_Brief_: Restate word for word the lines of the entries below, starting with the line that holds "Screen dimensions: 1568x743" and ending with the line that holds "the Contract Type", and no others.

_Records_:
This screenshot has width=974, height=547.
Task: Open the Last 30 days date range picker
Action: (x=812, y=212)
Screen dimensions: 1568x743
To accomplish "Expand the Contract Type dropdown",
* * *
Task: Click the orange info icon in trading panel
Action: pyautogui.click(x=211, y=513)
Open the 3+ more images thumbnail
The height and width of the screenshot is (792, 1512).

_Written reply_:
Screen dimensions: 1568x743
To accomplish "Expand the Contract Type dropdown",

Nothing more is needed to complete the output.